------ Provided data
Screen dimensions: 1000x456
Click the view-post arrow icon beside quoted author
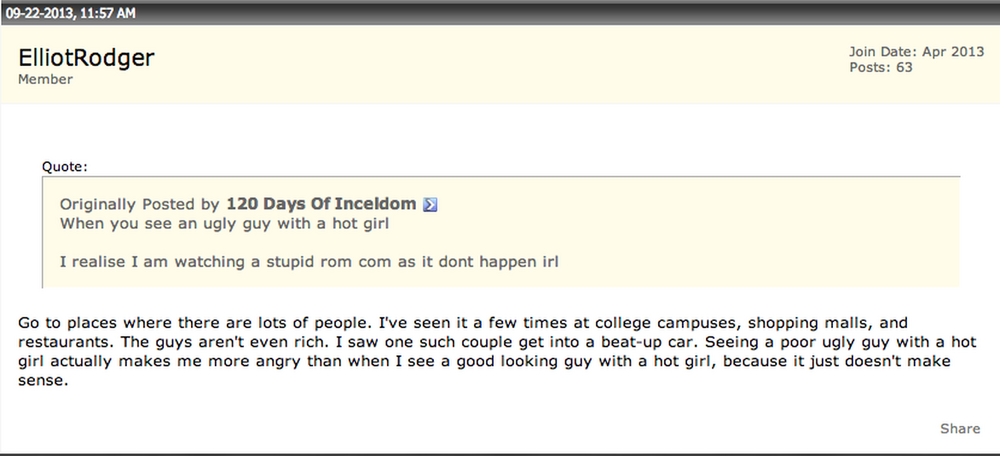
------------
------ Provided data
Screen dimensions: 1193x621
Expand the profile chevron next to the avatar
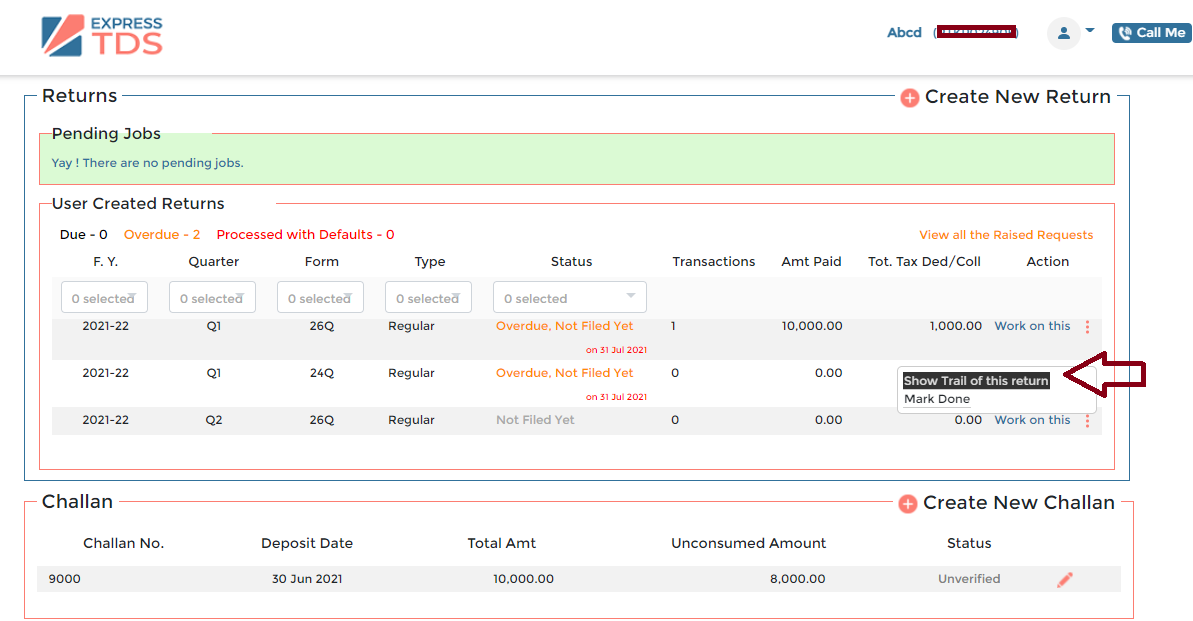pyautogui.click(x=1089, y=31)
------------
------ Provided data
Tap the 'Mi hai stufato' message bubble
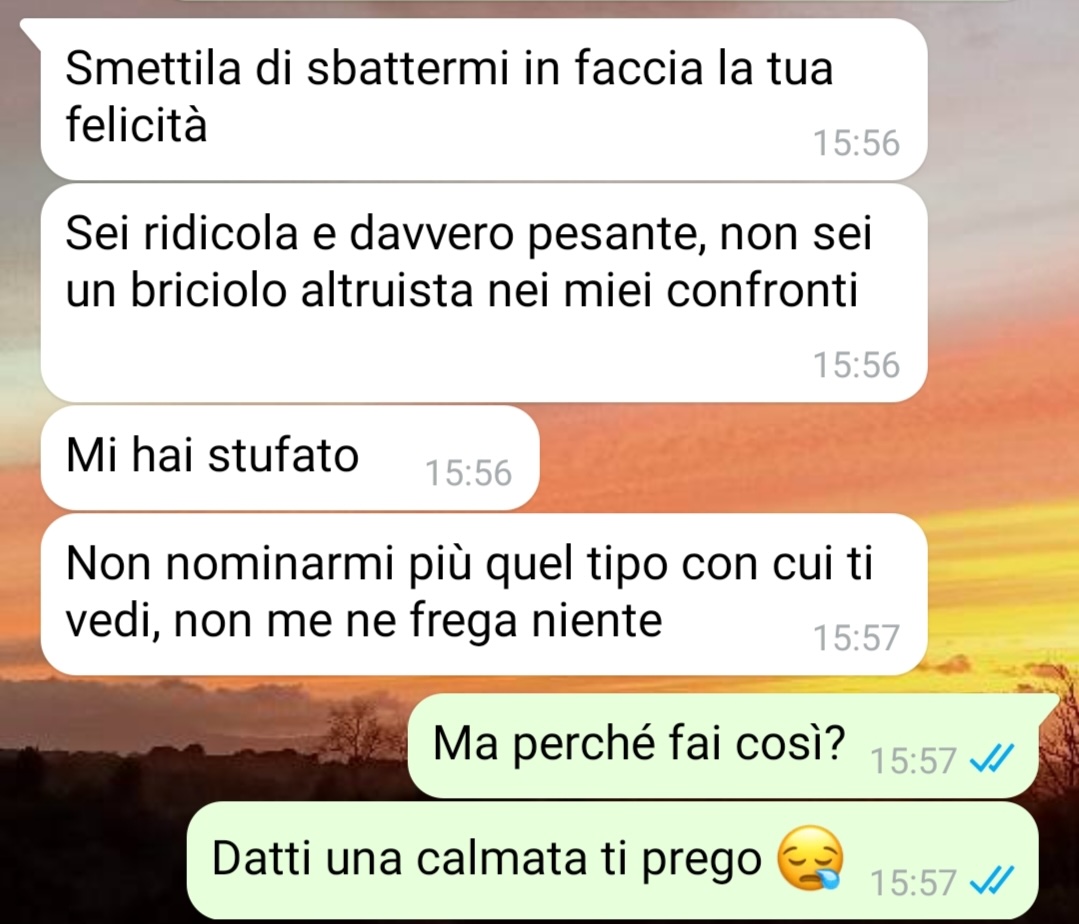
------------
Instructions for the task » A word-for-word copy of the lines above from the one with "Screen dimensions: 1000x456" through the one with "Click the view-post", inclusive, is the only output wanted.

Exercise response »
Screen dimensions: 1000x456
Click the view-post arrow icon beside quoted author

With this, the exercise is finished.